── Extract to read ──

Immunity developed in response to vaccinations and natural infections brings this reproductive number down. But more contagious variants and increased social interaction bring the number up. So it's hard to know exactly when the virus will stop spreading - especially if we're not catching every case through testing or are failing to track variants through genomic surveillance.
"It's almost, in a way, like economists trying to determine whether we're in a recession," Subramanian said. "Usually you find out that you're officially in a recession long after."
Dr. Anthony Fauci, the director of the National Institute of Allergy and Infectious Diseases, has suggested that 70% to 85% of the US population would need to be vaccinated to reach herd immunity.
Subramanian agrees. That range, he said, accounts for lingering questions about how many people have been infected already and how long immunity after infection lasts (the best guess so far is at least eight months). Many people who previously got sick have also gotten vaccinated, which makes the vaccination rate a more reliable indicator.
"You can vaccinate 50% of the population, but if it's the wrong 50% - the 50% who are at the lowest risk of getting COVID to start with - then it doesn't mean that you magically then cross a threshold," Dowdy said. "The key is to get those numbers high enough so that even in the populations that are at highest risk of getting infection, you're having enough vaccination to make a difference."

───
── Supplied entries ──

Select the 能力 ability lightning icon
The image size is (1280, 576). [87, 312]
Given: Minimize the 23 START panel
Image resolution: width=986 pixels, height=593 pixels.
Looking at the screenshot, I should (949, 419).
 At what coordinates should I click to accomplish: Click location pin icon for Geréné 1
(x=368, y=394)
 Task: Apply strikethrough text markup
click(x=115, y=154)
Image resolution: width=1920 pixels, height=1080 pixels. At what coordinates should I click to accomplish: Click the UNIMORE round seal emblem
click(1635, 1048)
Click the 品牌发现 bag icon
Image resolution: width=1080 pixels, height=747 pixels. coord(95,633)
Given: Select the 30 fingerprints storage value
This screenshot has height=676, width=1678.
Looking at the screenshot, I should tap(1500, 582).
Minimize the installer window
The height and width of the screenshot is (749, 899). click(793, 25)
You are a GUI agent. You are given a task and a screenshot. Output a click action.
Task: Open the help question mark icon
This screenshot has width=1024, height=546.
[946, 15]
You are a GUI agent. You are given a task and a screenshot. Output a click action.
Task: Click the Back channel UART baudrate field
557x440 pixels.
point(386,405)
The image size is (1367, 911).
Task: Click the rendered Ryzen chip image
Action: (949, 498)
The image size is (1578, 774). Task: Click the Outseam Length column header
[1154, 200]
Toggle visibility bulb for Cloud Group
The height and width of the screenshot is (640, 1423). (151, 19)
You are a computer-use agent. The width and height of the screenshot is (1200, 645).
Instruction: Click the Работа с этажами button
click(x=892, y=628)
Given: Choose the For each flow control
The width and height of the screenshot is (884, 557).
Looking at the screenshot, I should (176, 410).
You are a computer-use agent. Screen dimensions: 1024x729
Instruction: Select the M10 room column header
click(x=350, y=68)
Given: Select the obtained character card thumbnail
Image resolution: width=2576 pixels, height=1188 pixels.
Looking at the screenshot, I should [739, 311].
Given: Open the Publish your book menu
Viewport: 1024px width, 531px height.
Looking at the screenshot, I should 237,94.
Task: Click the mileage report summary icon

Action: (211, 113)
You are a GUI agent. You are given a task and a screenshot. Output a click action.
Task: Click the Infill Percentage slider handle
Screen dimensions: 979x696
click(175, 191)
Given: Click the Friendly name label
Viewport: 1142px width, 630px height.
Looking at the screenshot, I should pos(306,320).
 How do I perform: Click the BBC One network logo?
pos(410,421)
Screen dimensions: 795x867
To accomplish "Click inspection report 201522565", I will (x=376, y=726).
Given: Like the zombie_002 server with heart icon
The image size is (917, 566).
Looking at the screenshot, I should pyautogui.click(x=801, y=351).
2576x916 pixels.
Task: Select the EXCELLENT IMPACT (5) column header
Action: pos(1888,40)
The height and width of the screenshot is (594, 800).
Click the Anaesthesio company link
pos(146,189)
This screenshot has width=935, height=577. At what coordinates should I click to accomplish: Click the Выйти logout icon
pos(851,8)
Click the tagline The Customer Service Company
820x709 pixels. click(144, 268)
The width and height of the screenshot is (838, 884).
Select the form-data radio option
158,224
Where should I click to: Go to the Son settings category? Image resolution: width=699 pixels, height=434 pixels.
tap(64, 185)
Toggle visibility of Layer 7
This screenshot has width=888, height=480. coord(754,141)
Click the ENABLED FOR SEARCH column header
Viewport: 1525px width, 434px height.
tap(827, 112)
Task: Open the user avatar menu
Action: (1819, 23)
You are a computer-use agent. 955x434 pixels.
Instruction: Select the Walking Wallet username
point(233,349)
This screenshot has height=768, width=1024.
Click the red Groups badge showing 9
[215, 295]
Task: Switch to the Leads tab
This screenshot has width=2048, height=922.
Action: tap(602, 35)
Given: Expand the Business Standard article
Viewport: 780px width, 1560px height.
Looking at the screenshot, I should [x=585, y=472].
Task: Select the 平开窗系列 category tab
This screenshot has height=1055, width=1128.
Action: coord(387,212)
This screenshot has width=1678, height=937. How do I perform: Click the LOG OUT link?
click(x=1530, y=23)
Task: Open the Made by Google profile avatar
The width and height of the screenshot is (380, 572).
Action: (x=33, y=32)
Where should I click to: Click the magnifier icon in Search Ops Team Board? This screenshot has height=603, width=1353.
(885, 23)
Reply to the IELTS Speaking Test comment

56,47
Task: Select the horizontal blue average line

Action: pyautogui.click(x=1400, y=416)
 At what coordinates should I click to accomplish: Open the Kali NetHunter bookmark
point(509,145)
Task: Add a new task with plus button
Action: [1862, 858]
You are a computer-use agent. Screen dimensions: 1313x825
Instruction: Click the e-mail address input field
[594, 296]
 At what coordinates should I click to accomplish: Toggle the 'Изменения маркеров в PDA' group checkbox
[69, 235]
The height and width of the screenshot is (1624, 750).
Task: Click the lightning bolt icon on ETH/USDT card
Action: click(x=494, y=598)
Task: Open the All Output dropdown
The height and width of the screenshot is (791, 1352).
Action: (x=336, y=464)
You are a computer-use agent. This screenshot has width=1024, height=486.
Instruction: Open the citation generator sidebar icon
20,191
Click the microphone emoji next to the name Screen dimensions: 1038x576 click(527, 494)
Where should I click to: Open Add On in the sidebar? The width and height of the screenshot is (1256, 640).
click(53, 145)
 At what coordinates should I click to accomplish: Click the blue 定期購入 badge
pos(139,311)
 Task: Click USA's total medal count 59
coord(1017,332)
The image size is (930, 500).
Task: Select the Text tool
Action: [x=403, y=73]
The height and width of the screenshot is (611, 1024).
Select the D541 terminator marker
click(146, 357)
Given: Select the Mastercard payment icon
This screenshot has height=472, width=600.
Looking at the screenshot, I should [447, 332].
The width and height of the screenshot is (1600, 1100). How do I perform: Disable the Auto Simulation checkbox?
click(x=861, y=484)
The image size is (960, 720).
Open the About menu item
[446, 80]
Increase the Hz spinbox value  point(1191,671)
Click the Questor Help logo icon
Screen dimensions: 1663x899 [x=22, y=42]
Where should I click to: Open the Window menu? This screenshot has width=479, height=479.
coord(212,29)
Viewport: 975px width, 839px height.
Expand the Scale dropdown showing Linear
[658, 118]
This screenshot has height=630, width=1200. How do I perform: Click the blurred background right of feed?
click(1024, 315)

───

§ Complete the following
(1) Rewrite everything in the herd immunity passage from "Dr. Anthony Fauci, the" down to "reach herd immunity.", changing "herd immunity" to "population immunity".
(2) Answer these questions from the passage on herd immunity:
(a) Who is named as director of the National Institute of Allergy and Infectious Diseases?
(b) What is the best guess so far for how long immunity after infection lasts?
(c) To whom does Subramanian compare people trying to tell when the virus will stop spreading?
(3) Carry on the passage about COVID-19 herd immunity from its last sentence.

§ Outputs for the tasks
(1)
Dr. Anthony Fauci, the director of the National Institute of Allergy and Infectious Diseases, has suggested that 70% to 85% of the US population would need to be vaccinated to reach population immunity.

(2)
(a) Dr. Anthony Fauci
(b) At least eight months
(c) Economists trying to determine whether we're in a recession

(3)
The final hurdle: vaccine hesitancy
If the US continues vaccinating people at the current rate - about 2.3 million doses a day - then at least 70% of the population will have received at least one dose within the next five weeks. But a quarter of US adults in a recent CNN poll said they wouldn't seek out a shot.
Another way to push the US closer toward herd immunity, Subramanian said, is authorizing vaccines for children.
Moderna and Pfizer are enrolling children as young as 6 months in clinical trials. The Food and Drug Administration is expected to authorize the Pfizer-BioNTech vaccine for 12- to 15-year-olds as early as next week, The New York Times reported. Some scientists expect shots to become available to all kids this summer.
Already, scientists are encouraged by the fact that nearly half of US adults have been fully vaccinated.
"The probability of seeing another wave like what we did in December is pretty low now that we have over 40% of the population with at least one vaccine dose," Dowdy said.
"We do still need to maintain some level of vigilance," he added, "because if the virus has taught us one thing, it's that it's difficult to predict the future."
The coronavirus could follow the path of either measles or seasonal flu
In an ideal world, Subramanian said, the coronavirus would come to resemble measles: a virus that lingers at low levels in the population but requires only two vaccine doses in childhood.
Before the US approved a measles vaccine in 1968, about 3 million to 4 million people in the country got measles every year. By 2000, measles had been practically eliminated, with the exception of sporadic outbreaks among the unvaccinated.
"It's not like we've eradicated measles," Subramanian said. "It's still there in other countries, but in the US we have herd immunity against it by vaccination."
But a likelier scenario, he said, is that the coronavirus would be a yearly threat like seasonal influenza: a constantly mutating virus that makes herd immunity difficult to maintain.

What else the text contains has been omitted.